Mozart’s Sister
Tammy Wynette was right:
Sometimes it’s hard to be a woman.
Just ask Ashley Judd. A beautiful, smart, successful
Hollywood actress, over the last two decades she has made a career of playing
strong, independent women. Seriously,
has she ever just played a dolly bird or a piece of eye candy? Even in A Dolphin Tale, it was a surprise when she wasn’t playing the
dolphin! Right now however it’s
not her acting that’s making headlines, but her puffy face. She’s all over the Internet, media
whores and ‘experts’ speculating as to whether or not she’s had work done, how
much work she’s had done, which procedures, which surgeon. Given some of the more hysterical
reports, you’d be forgiven for thinking she looked like Simon Weston with
sunburn. The truth is rather more
prosaic; she’d been ill, she’d been taking steroids as part of her treatment,
steroids make you puffy. Ashley’s
big crime was to go on TV and do an interview looking, well, normal. OK, not normal exactly. She still looked stunning. Her big crime was to give an interview
looking like a beautiful woman with water retention. But Ashley’s not just taking this media crap lying
down. She’s fighting back with a
fantastic article over at The Daily Beast decrying the “toxic misogyny’ of the
media. Shame there was no Internet
back in the 18th century to give Mozart’s Sister her chance to smash the patriarchy.

+ + +

• **Directions**:
In the passage about Ashley Judd, what caused her face to look puffy?

+ + +

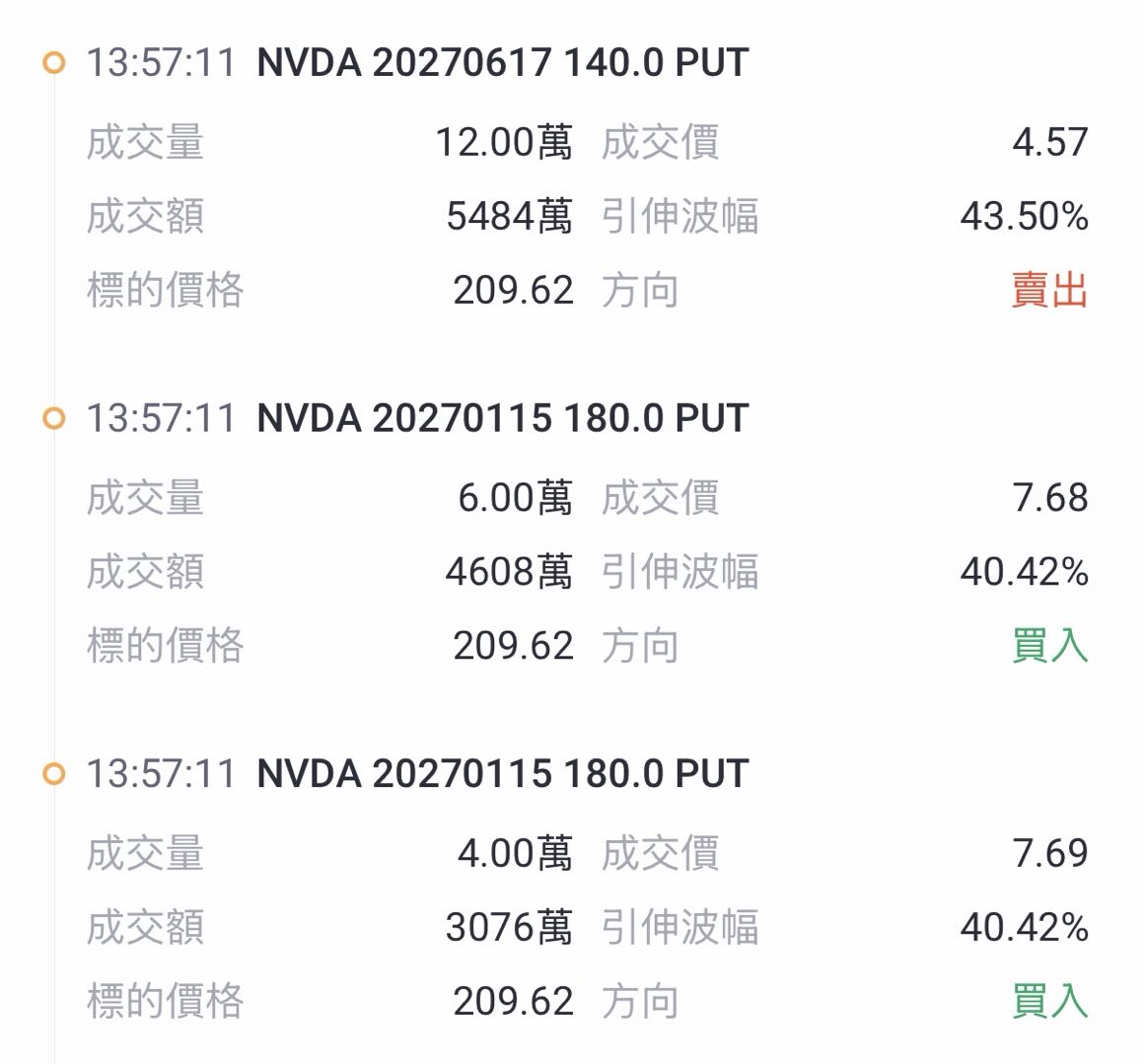Click the 4.57 trade price value
The image size is (1144, 1064).
click(1050, 142)
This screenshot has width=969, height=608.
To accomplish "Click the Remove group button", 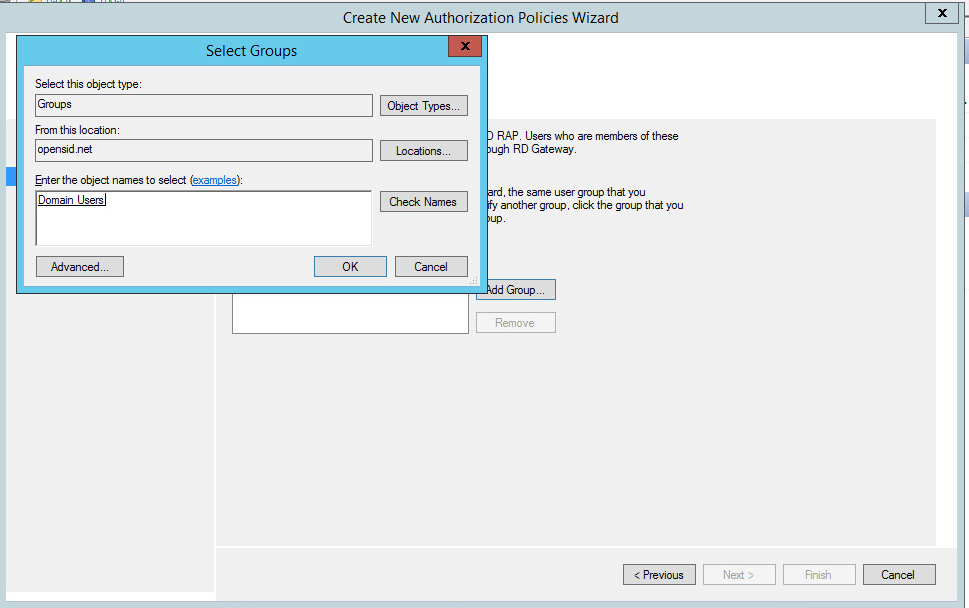I will click(x=515, y=323).
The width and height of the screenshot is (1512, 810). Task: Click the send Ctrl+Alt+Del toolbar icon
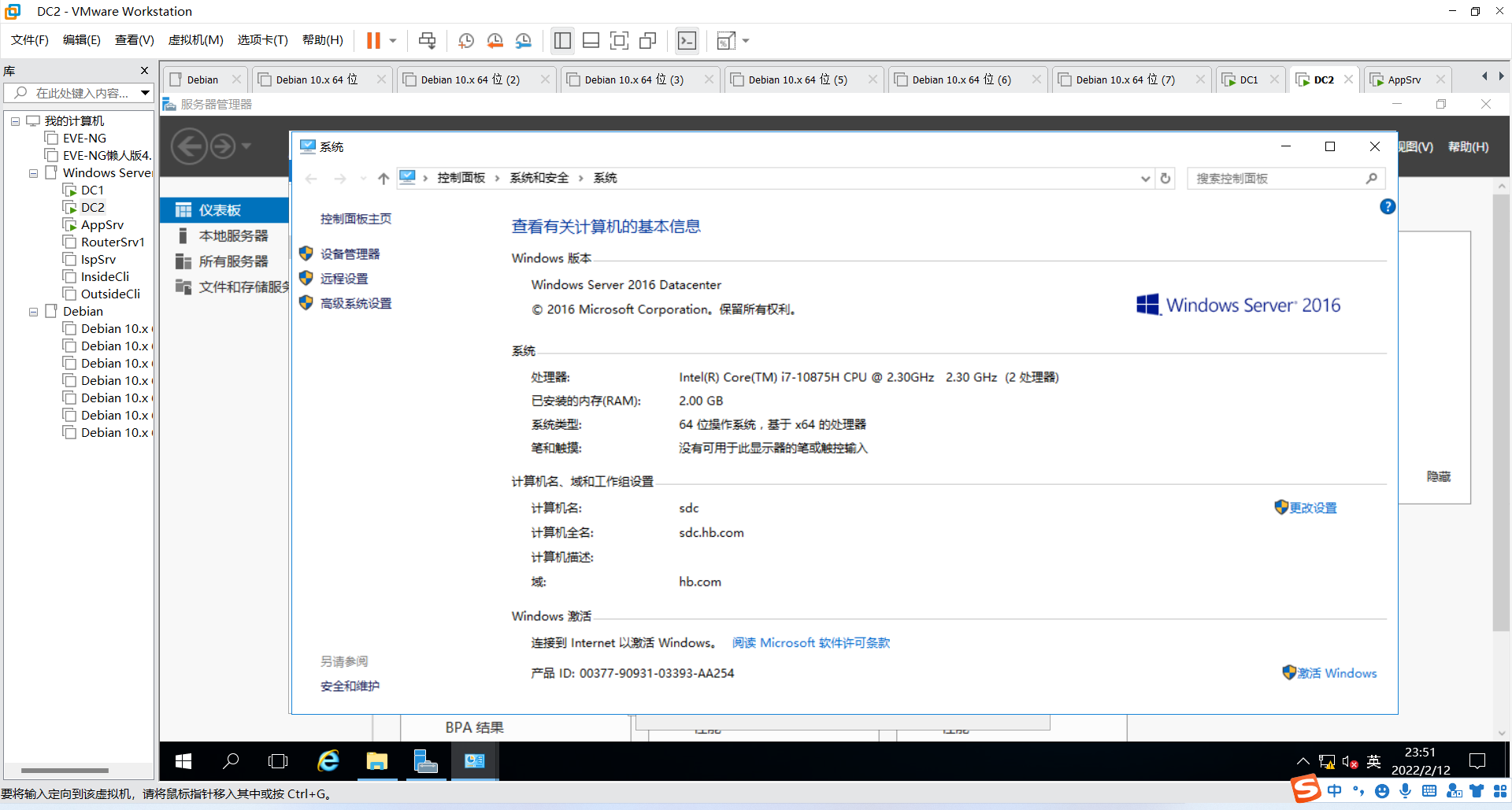point(427,41)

+ + +

• **Expected output**:
She had been ill and was taking steroids as part of her treatment, and steroids make you puffy.